Top of Records shown

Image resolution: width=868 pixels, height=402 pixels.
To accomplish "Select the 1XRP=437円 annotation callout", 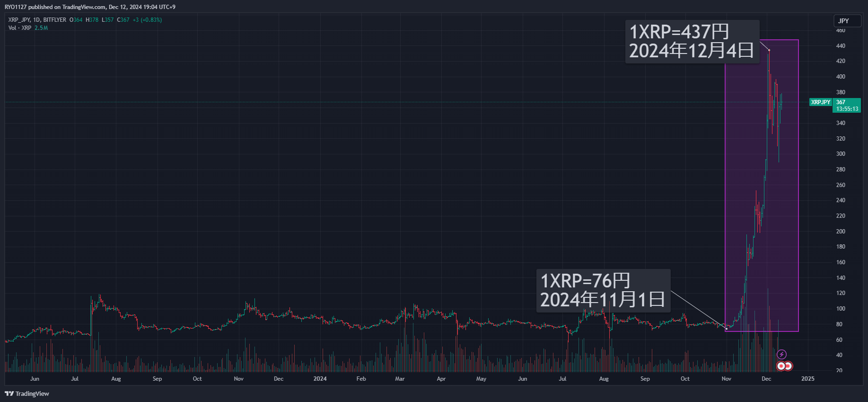I will (x=692, y=42).
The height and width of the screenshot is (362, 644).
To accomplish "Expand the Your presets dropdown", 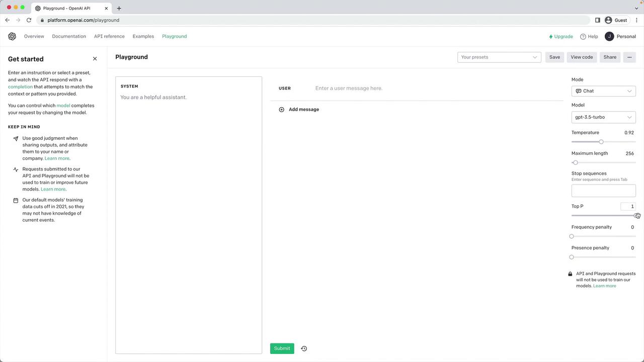I will click(499, 57).
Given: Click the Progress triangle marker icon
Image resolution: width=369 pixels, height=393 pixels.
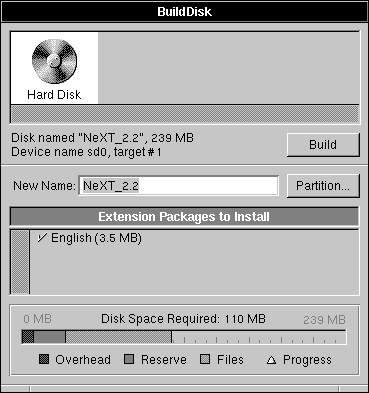Looking at the screenshot, I should pyautogui.click(x=271, y=360).
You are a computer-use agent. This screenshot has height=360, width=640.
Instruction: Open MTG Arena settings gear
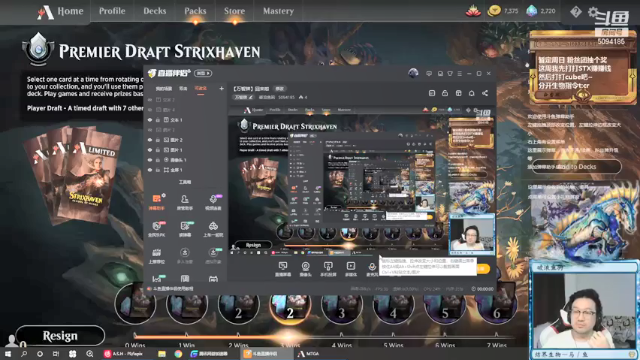(x=593, y=12)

Bottom of Records shown

Nothing but an exact copy is needed, covering the lines from the line with "Image resolution: width=369" through the last line of the entries, pictures excluded.

> _Response box_
Image resolution: width=369 pixels, height=393 pixels.
Looking at the screenshot, I should pyautogui.click(x=271, y=360).
You are a computer-use agent. This screenshot has height=360, width=640.
Instruction: Open MTG Arena settings gear
(x=593, y=12)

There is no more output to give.